[Mlir-commits] [mlir] [MLIR][SCF] Add canonicalization pattern to fold away iter args of scf.forall (PR #90189)

Fri May 3 02:57:06 PDT 2024

================
@@ -1509,6 +1510,203 @@ class ForallOpControlOperandsFolder : public OpRewritePattern<ForallOp> {
   }
 };
 
+/// The following canonicalization pattern folds the iter arguments of
+/// scf.forall op if :-
+/// 1. The corresponding result has zero uses.
+/// 2. The iter argument is NOT being modified within the loop body.
+/// uses.
+///
+/// Example of first case :-
+///  INPUT:
+///   %res:3 = scf.forall ... shared_outs(%arg0 = %a, %arg1 = %b, %arg2 = %c)
+///            {
+///                ...
+///                <SOME USE OF %arg0>
+///                <SOME USE OF %arg1>
+///                <SOME USE OF %arg2>
+///                ...
+///                scf.forall.in_parallel {
+///                    <STORE OP WITH DESTINATION %arg1>
+///                    <STORE OP WITH DESTINATION %arg0>
+///                    <STORE OP WITH DESTINATION %arg2>
+///                }
+///             }
+///   return %res#1
+///
+///  OUTPUT:
+///   %res:3 = scf.forall ... shared_outs(%new_arg0 = %b)
+///            {
+///                ...
+///                <SOME USE OF %a>
+///                <SOME USE OF %new_arg0>
+///                <SOME USE OF %c>
+///                ...
+///                scf.forall.in_parallel {
+///                    <STORE OP WITH DESTINATION %new_arg0>
+///                }
+///             }
+///   return %res
+///
+/// NOTE: 1. All uses of the folded shared_outs (iter argument) within the
+///          scf.forall is replaced by their corresponding operands.
+///       2. The canonicalization assumes that there are no <STORE OP WITH
+///          DESTINATION *> ops within the body of the scf.forall except within
+///          scf.forall.in_parallel terminator.
+///       3. The order of the <STORE OP WITH DESTINATION *> can be arbitrary
+///          within scf.forall.in_parallel - the code below takes care of this
+///          by traversing the uses of the corresponding iter arg.
+///
+/// Example of second case :-
+///  INPUT:
+///   %res:2 = scf.forall ... shared_outs(%arg0 = %a, %arg1 = %b)
+///            {
+///                ...
+///                <SOME USE OF %arg0>
+///                <SOME USE OF %arg1>
+///                ...
+///                scf.forall.in_parallel {
+///                    <STORE OP WITH DESTINATION %arg1>
+///                }
+///             }
+///   return %res#0, %res#1
+///
+///  OUTPUT:
+///   %res = scf.forall ... shared_outs(%new_arg0 = %b)
+///            {
+///                ...
+///                <SOME USE OF %a>
+///                <SOME USE OF %new_arg0>
+///                ...
+///                scf.forall.in_parallel {
+///                    <STORE OP WITH DESTINATION %new_arg0>
+///                }
+///             }
+///   return %a, %res
+struct ForallOpIterArgsFolder : public OpRewritePattern<ForallOp> {
+  using OpRewritePattern<ForallOp>::OpRewritePattern;
+
+  /// Utility function that checks if a candidate value satisifies any of the
+  /// conditions (see above doc comment) to make it viable for folding away.
+  static bool isCandidateValueToDelete(Value result, BlockArgument blockArg) {
+    if (result.use_empty()) {
+      return true;
+    }
+    Value::user_range users = blockArg.getUsers();
+    return llvm::all_of(users, [&](Operation *user) {
+      return !isa<SubsetInsertionOpInterface>(user);
----------------
matthias-springer wrote:

> How to deal with the unregistered ops which might appear anywhere in the loop body and is inserting a value in the bbArg?
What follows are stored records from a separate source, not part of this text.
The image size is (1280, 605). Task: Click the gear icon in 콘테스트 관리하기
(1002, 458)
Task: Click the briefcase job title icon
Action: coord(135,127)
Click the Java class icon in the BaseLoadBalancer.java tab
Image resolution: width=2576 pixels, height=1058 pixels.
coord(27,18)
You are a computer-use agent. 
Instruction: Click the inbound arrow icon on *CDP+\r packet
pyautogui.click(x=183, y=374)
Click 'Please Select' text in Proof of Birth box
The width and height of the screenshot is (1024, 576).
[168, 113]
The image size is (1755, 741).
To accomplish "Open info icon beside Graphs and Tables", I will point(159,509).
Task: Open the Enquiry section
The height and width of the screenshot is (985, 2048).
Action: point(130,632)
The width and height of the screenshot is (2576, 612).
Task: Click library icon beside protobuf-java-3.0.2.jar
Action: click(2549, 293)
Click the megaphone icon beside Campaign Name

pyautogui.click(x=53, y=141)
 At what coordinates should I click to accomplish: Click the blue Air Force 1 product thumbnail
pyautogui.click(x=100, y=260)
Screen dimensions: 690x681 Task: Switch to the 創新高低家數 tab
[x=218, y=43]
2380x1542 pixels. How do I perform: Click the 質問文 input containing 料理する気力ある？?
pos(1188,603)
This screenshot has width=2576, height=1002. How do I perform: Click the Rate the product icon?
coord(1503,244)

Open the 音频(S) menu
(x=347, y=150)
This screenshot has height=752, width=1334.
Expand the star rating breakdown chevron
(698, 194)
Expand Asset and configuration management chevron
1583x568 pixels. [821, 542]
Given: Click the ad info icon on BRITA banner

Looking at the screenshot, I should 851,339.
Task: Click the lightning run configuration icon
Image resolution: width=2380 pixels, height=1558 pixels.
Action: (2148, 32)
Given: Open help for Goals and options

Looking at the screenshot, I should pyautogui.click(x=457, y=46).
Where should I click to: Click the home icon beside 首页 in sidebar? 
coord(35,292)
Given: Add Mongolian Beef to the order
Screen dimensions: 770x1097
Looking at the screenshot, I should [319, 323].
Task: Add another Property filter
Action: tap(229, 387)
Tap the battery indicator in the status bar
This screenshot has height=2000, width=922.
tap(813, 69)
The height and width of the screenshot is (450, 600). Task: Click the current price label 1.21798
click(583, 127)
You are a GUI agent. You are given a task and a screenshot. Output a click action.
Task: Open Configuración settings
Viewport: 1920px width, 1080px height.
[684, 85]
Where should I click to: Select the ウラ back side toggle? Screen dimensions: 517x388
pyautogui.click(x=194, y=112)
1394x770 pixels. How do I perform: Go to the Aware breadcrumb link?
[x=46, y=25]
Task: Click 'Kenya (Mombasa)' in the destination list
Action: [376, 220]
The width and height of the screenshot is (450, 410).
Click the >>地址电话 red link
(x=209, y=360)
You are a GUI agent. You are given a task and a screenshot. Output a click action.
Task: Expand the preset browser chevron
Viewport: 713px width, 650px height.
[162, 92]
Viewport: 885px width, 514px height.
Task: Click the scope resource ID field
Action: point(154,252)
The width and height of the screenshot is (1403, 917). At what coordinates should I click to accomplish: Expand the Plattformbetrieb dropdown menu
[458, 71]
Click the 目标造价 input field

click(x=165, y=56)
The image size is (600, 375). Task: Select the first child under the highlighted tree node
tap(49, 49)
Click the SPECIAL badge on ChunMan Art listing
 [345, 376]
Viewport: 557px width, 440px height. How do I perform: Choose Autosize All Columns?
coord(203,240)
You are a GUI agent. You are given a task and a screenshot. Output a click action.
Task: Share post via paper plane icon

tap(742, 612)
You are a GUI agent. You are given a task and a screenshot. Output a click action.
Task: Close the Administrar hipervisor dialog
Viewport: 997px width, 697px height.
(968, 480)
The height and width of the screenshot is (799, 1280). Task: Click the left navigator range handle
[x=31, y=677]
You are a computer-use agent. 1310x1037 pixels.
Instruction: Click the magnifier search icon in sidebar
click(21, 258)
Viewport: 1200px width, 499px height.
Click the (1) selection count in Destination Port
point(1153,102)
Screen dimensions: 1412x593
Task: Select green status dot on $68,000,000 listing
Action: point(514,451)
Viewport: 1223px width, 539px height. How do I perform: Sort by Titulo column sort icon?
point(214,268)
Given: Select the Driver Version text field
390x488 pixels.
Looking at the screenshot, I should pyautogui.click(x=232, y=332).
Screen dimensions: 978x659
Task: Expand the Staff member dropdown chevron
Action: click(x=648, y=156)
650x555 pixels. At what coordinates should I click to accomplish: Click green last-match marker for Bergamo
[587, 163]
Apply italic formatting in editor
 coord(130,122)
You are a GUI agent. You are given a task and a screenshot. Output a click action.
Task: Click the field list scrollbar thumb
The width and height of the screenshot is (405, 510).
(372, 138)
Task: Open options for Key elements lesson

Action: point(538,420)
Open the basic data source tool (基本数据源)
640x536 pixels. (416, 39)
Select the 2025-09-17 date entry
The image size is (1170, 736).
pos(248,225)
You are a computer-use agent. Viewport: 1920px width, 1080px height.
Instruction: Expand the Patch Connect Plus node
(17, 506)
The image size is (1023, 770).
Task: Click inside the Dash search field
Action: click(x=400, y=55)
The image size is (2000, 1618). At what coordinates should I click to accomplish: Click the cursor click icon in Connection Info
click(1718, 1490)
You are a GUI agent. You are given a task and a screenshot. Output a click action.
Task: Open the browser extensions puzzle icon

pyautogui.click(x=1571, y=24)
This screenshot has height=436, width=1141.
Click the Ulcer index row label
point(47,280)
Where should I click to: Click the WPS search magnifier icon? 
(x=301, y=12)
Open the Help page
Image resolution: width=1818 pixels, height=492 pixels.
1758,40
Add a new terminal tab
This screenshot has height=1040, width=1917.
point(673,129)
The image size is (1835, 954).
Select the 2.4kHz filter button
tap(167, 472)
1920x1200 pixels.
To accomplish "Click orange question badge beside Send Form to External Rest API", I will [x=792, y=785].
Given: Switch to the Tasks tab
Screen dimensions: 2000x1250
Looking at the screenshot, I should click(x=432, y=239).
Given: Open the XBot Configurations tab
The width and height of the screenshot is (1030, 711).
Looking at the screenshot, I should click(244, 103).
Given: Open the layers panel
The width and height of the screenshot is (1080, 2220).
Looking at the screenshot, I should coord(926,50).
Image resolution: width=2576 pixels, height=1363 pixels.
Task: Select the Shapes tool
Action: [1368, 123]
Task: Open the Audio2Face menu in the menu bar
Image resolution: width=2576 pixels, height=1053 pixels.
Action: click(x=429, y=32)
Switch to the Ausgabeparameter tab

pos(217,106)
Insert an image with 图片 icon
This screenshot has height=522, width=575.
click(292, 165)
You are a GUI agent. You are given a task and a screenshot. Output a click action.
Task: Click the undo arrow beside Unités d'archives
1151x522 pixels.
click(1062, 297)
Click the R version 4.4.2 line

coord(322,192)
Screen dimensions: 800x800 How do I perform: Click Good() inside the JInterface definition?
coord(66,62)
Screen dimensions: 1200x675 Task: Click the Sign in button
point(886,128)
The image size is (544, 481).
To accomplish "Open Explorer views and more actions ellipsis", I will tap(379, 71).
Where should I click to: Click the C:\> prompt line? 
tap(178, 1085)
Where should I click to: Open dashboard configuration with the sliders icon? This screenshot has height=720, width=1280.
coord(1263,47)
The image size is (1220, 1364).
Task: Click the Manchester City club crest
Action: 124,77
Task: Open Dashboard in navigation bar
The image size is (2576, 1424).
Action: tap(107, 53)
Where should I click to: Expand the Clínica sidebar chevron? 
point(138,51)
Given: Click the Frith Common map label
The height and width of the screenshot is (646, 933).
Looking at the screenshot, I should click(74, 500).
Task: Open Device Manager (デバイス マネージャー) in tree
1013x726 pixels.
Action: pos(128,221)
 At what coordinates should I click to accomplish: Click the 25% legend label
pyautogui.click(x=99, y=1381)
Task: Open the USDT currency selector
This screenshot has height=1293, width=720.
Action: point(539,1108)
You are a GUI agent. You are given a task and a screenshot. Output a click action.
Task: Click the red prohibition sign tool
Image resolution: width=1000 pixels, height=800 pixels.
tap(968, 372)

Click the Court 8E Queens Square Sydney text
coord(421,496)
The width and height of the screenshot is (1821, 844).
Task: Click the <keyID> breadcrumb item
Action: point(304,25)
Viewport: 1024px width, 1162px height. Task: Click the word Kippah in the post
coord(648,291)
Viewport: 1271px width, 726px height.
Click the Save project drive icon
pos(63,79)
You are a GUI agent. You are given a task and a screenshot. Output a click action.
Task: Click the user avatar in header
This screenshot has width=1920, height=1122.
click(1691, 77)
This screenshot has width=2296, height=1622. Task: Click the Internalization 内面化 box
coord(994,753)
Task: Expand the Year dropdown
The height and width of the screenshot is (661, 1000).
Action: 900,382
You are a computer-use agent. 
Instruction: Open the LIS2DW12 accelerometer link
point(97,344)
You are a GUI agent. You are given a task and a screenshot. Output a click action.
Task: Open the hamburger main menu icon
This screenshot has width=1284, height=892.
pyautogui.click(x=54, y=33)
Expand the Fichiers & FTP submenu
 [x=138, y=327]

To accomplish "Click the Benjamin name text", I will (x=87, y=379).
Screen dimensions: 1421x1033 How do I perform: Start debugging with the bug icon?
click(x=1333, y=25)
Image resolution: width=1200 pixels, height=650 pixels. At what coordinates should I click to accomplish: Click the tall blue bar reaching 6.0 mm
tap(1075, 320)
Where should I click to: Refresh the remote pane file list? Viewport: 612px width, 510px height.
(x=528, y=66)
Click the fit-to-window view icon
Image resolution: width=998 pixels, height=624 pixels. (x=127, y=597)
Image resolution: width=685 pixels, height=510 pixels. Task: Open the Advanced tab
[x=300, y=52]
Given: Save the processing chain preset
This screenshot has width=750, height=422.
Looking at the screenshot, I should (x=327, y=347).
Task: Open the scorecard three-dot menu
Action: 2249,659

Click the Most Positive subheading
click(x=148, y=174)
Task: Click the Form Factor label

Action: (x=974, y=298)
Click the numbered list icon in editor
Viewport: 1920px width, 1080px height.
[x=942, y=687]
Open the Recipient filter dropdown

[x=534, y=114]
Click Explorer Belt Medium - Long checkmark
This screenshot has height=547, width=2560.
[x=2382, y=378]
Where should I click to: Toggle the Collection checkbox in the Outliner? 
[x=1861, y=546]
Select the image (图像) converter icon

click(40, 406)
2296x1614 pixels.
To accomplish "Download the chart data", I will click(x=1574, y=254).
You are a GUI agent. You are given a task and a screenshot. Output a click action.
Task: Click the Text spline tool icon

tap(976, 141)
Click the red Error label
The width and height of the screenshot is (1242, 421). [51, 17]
If you just look for the iter_arg being used as a destination in the terminator, it does not matter what the remaining loop body looks like. If there is an insertion into a tensor that is defined outside of the loop, then One-Shot Bufferize will allocate a thread-local buffer copy.

> Is there any other way to check if a value is used as a "destination" of an op besides SubsetInsertionOpInterface ?

I think there is a special interface for ops that can appear in the in_parallel terminator region. You could query that interface. Hopefully the destination can be queried from it. If not, you can add an interface method for that. For the moment you could also just hard-code the implementation to parallel_insert_slice because that's the only terminator that we support at the moment anyway.

> Why do we not require subset insertion ops to implement the SubsetInsertionOpInterface ?

One reason is that we could not handle unregistered ops correctly. Maybe there's a way to support that safely… it’s kind of like the MemoryEffectsOpInterface: if an op does not implement that interface, it does not mean that there is no side effect; it just means that we don’t know the side effects.

Assuming we only support parallel_insert_slice, does that handle all cases that you were thinking of? (I think it will work in the example that you posted.)



https://github.com/llvm/llvm-project/pull/90189